15/02/2026
I’ve been seeing a lot of debate, fear, and misinformation around the proposed constitutional amendments in Zimbabwe, and honestly, many people are reacting emotionally without understanding how constitutions and law-making actually work. Some politicians are deliberately gaslighting people because they know most citizens don’t read the Constitution or understand the legal process.
Let me explain this in simple terms from what I have researched and understood. First, these amendments are mainly about governance structures, including how leadership is selected, how institutions function, and how the state is organised. This does not automatically remove democracy. Many democratic countries do not directly elect a President or Prime Minister; countries like South Africa, the UK, Germany, India, Japan, Canada, and Australia use parliamentary systems where Parliament chooses the head of government. Democracy is not only about directly voting for a President; it is about institutions, rule of law, Parliament, courts, and majority rule.
Now, let me explain how this Bill actually becomes law in Zimbabwe, because many people think it is being done secretly. The process is clear and constitutional. The Bill is first drafted by the Ministry of Justice and approved by Cabinet. After that, the exact wording must be published in the Government Gazette at least 90 days before Parliament debates it. This is to allow citizens, civil society, political parties, and the media to study and discuss it.

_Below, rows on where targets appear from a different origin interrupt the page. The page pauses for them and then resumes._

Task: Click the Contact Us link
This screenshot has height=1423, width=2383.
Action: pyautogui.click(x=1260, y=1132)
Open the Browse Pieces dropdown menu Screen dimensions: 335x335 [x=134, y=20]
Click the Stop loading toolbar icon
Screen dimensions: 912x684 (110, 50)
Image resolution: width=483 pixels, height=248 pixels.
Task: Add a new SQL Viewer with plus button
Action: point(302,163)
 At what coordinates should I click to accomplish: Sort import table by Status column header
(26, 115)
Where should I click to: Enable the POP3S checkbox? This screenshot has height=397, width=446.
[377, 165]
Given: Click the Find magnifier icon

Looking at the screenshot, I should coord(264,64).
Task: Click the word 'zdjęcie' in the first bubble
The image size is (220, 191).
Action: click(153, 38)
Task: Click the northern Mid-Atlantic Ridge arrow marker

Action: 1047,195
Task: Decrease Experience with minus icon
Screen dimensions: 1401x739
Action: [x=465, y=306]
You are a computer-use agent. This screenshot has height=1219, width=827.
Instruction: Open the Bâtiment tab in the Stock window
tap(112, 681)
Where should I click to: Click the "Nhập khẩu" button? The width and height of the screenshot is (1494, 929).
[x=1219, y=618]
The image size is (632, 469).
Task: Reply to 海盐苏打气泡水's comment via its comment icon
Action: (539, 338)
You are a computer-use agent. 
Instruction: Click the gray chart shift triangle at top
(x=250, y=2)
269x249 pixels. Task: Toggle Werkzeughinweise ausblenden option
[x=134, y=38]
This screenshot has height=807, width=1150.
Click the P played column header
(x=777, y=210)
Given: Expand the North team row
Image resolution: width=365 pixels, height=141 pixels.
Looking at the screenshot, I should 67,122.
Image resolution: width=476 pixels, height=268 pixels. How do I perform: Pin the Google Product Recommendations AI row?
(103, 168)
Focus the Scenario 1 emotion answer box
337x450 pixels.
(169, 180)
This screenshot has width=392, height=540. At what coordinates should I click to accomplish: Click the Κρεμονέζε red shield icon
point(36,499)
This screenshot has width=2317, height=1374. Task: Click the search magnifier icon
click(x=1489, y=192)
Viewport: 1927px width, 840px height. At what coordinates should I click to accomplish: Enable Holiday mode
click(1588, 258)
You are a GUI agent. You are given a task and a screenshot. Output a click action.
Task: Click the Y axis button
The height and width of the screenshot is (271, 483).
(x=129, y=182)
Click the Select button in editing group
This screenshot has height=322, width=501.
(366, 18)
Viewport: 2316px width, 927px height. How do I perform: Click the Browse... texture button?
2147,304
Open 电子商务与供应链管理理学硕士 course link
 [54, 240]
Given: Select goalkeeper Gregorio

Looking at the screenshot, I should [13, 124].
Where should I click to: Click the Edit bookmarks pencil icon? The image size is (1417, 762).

Then it goes to Parliament, where it is introduced, debated, scrutinised clause by clause, and voted on in the National Assembly and again in the Senate. For a constitutional amendment to pass, it does not just need 50%. It needs a very high threshold: at least two-thirds of all Members of Parliament and Senators must vote in favour. If they fail to reach two-thirds, the amendment fails. Even after Parliament passes it, anyone can still challenge it in the Constitutional Court, and the courts can strike it down if it violates constitutional principles. So Parliament is not an unchecked authority.
Many people are shouting that this must go to a referendum or it is illegal. This is simply not true and shows misunderstanding of Section 328 of the Constitution. Only certain protected parts, like the Bill of Rights and entrenched democratic clauses, require a referendum. Other sections, including governance structures and administrative arrangements, can legally be amended by Parliament with a two-thirds majority without a referendum.
Zimbabwe has already amended the Constitution multiple times since 2013 without a referendum, and no court declared those changes illegal. Zimbabwe has only had two major constitutional referendums in recent history, in 2000 and 2013, so the idea that every amendment must go to referendum is misinformation.
Globally, constitutions are not holy books that must never change. The US Constitution has been amended 27 times, India has amended its constitution over 100 times, and South Africa has amended its constitution several times since 1996. Constitutions are living documents that evolve with national realities.
The real debate should not be emotional slogans or fear-mongering, but serious questions like whether these changes strengthen or weaken accountability, whether they improve stability or concentrate power too much, and whether they help long-term development or harm democracy.
My personal view is that big national projects like dams, power stations, railways, education reforms, and industrialisation take 10 to 30 years, while politics works in 5-year cycles that encourage short-term populism instead of long-term nation-building.
Stability, policy continuity, and strong institutions matter for development. You can support or oppose these amendments, and that is your democratic right, but let’s debate with facts, not propaganda, misinformation, or emotions. Ignorance is expensive in politics. Knowledge is power. The choice is yours: follow those who mislead, or seek the truth yourself.